Record excerpts:
===

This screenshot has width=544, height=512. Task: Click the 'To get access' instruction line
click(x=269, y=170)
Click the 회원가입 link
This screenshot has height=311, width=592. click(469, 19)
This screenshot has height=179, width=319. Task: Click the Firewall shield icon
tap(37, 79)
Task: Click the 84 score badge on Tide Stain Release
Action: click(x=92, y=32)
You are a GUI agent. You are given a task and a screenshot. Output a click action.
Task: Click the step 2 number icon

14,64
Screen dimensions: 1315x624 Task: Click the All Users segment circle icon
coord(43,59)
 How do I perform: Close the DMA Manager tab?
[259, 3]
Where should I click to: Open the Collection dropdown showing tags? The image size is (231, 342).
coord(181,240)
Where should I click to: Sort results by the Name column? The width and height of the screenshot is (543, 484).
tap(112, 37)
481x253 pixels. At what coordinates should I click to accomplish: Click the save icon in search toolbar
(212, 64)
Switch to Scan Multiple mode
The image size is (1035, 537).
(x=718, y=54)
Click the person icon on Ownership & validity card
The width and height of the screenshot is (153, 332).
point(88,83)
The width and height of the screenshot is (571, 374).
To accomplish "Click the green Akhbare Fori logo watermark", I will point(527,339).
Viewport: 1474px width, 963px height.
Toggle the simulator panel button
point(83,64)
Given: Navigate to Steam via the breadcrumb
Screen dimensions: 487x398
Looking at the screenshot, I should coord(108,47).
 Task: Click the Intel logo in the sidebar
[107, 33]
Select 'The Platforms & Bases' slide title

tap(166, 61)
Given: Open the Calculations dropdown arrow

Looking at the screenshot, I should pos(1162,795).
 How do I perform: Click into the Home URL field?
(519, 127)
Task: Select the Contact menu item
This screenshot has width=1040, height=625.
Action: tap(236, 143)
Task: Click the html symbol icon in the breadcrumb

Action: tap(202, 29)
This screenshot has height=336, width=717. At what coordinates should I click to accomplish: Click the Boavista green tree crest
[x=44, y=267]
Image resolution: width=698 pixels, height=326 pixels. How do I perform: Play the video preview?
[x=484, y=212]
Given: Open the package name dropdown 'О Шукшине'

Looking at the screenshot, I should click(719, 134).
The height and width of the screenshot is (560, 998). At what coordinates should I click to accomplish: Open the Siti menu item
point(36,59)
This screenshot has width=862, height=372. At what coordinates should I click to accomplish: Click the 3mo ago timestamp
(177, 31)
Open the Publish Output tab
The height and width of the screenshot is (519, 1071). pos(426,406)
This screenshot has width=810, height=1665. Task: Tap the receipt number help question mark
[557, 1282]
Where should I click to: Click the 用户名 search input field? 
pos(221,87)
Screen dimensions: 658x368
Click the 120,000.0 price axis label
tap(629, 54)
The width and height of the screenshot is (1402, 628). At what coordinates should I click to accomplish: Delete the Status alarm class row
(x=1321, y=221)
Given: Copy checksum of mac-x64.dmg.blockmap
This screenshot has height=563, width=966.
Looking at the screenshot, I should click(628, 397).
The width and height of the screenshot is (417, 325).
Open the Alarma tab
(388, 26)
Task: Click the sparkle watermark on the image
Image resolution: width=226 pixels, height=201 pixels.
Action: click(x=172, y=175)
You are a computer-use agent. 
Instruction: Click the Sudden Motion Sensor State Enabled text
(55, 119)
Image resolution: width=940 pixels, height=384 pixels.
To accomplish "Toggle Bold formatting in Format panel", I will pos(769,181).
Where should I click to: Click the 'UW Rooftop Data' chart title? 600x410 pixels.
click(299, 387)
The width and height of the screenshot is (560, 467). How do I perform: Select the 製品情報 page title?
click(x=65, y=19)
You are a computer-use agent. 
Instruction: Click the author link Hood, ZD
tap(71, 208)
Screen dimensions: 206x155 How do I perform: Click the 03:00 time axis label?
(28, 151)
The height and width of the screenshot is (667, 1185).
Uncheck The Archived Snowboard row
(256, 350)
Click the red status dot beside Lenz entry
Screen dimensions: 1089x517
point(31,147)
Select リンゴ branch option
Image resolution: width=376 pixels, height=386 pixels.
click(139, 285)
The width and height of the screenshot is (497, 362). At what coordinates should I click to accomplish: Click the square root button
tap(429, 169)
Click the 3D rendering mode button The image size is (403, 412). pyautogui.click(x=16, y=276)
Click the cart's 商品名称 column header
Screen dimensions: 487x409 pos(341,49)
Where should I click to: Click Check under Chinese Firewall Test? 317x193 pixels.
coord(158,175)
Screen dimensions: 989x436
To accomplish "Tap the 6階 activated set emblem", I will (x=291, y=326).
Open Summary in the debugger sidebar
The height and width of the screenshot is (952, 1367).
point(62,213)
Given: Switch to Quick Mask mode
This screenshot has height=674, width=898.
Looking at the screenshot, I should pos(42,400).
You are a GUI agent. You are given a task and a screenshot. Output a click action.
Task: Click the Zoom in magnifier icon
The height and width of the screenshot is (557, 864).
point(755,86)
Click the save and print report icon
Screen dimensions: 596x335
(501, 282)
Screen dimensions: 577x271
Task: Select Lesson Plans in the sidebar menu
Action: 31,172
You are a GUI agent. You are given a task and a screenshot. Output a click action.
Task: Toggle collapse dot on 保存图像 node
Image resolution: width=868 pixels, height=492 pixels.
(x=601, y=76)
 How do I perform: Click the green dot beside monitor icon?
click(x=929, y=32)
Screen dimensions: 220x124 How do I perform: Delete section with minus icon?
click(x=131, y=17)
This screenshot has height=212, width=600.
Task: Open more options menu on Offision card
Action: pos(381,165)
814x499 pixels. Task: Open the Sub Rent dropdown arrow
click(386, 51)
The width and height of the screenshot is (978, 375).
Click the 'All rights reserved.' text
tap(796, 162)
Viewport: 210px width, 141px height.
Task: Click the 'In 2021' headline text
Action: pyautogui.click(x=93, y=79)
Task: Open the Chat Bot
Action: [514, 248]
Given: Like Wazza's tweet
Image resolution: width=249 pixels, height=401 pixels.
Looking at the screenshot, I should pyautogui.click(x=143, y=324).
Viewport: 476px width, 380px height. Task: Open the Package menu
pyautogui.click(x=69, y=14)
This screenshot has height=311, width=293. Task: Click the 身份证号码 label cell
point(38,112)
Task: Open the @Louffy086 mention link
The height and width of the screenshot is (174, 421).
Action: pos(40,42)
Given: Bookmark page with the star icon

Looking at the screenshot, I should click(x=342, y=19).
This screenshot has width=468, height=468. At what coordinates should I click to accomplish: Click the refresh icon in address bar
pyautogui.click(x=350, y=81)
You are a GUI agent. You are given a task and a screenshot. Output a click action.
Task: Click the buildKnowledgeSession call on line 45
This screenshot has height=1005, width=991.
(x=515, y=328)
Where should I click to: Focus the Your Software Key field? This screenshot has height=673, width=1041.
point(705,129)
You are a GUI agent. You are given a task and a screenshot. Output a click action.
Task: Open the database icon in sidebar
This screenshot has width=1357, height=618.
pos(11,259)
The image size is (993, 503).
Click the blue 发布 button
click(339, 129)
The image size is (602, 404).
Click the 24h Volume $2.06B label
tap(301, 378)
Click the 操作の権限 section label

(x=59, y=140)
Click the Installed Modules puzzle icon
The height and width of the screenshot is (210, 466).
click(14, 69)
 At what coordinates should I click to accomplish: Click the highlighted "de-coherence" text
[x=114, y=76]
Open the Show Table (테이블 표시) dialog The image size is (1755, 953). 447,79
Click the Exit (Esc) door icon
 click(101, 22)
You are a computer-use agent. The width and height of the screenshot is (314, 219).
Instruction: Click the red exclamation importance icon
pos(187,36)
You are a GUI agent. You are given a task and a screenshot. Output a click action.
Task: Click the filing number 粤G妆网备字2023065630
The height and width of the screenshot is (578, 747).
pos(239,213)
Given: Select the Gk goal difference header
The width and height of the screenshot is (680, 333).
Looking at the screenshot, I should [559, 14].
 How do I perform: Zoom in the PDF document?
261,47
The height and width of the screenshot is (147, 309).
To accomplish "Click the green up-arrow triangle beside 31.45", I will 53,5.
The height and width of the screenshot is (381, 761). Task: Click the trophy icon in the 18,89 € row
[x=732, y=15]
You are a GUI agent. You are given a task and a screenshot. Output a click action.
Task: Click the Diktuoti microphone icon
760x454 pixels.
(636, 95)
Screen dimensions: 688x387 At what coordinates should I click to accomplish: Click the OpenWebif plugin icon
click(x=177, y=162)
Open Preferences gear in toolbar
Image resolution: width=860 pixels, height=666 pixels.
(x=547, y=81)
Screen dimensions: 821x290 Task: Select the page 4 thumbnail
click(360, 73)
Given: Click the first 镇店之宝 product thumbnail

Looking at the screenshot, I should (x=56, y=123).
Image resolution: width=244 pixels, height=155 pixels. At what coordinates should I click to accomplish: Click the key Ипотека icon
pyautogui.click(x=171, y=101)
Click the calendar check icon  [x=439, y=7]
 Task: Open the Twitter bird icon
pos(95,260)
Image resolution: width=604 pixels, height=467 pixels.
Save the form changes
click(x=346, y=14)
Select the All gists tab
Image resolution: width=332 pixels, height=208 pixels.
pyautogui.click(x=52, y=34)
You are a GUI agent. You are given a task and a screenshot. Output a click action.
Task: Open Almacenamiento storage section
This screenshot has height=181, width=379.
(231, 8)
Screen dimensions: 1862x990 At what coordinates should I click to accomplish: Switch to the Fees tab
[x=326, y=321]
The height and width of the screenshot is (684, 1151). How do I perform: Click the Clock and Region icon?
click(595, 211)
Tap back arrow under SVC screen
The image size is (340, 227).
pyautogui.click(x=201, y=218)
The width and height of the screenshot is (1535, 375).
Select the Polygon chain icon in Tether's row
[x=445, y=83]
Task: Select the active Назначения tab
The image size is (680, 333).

===

About this task: Your task is to transcribe, with no changes, only the lines of the listing above that lie between the line holding "Where should I click to: Sort" and the line holding "The width and height of the screenshot is (571, 374).", inclusive.

Answer to the problem:
Where should I click to: Sort results by the Name column? The width and height of the screenshot is (543, 484).
tap(112, 37)
481x253 pixels. At what coordinates should I click to accomplish: Click the save icon in search toolbar
(212, 64)
Switch to Scan Multiple mode
The image size is (1035, 537).
(x=718, y=54)
Click the person icon on Ownership & validity card
The width and height of the screenshot is (153, 332).
point(88,83)
The width and height of the screenshot is (571, 374).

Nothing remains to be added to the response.